More detailed comments below:

The title appears to be somewhat awkward: Literally all titles of articles could start with “Research” – so there is no information in that word. Also “Abnormal Detection”: Shouldn’t that rather be “Abnormality Detection”?

Knowledge distillation (KD) is normally used to let a larger teacher model train a smaller student model. However, resnet50, which the authors use as teacher model is rather smaller than a ViT, which the authors use as student model. ResNet50 had ~25M parameters, but ViTs are larger typically. So I am wondering how the KD paradigm is justified here.

Authors argue that they aim at improving the ViT’s ability of modeling local features and texture, but appear to neglect the prior state-of-the-art, see e.g., https://arxiv.org/pdf/2012.12556.pdf, and LocalViT https://arxiv.org/pdf/2104.05707.pdf. In particular, the authors claim to propose an improved ViT, but since ViT is a very hot topic, a specific comparison of their own attempts to previous attempts of other groups to improve the ViT would be needed.

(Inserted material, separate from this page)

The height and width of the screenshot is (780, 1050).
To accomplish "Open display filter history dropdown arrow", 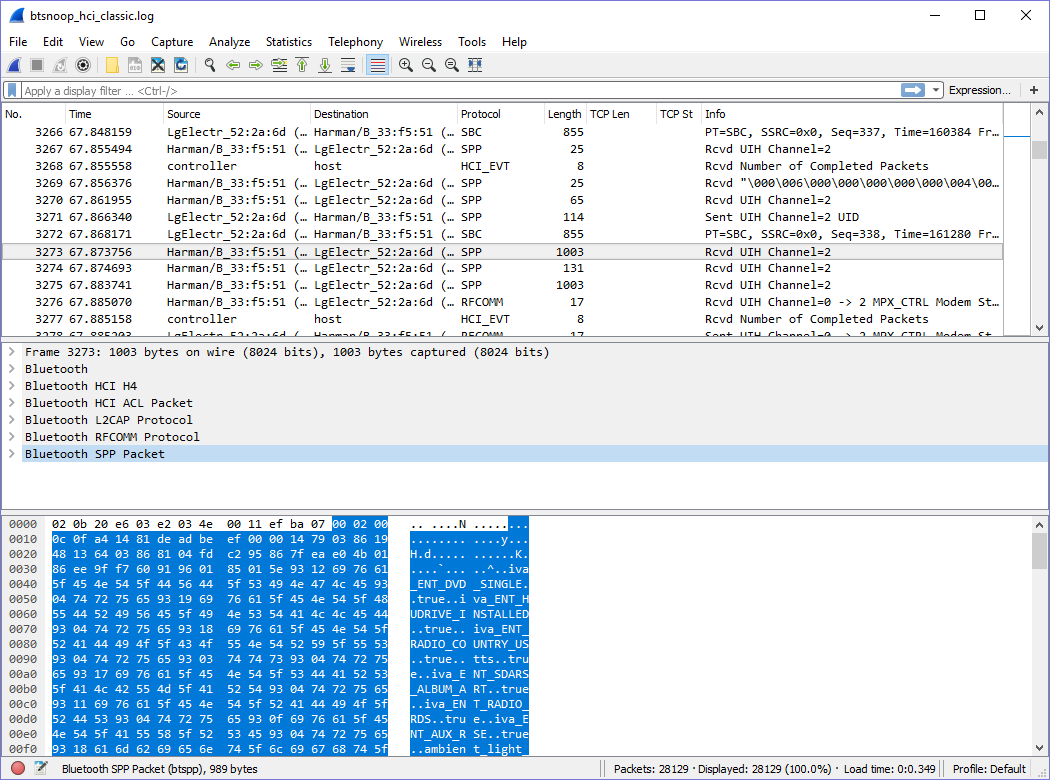I will [x=936, y=90].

I’m not yet convinced that the insertion of a spatial attention module prior to the linear projection is a reasonable and significant step forward. (Maybe it is, but I’m not sure… The spatial attention module shown in Fig. 3 appears to be a quite trivial CNN and not employ any attention at all)

Further comments Fig. 2: is only the cls token used for classification? That is not shown in Fig. 2. Block “Improved Transformer Encoder”: Improved how? x6 ?

Fig. 4: I guess a citation is needed here?

Fig. 5: Please put Zhang citation into caption. Also, the prior state-of-the art should rather be explained in a separate section denoted as “preliminary”, “(prior) state-of-the-art”. It can alternatively be put into the introduction: “Zhang proposed …., which we use in our contribution for …” If you say “Improved Transformer Encoder”, that implies that you improved it. But apparently it was Zhang …?

Same applies to the rest: Please be more specific about what your original contributions is, and how you relate to the prior state-of-the-art. Write a paragraph that overviews what parts of the prior state-of-the-art you combine / alter to arrive at your solution.

Why is Rong et al.’s work on voiceprints relevant for the submitted work?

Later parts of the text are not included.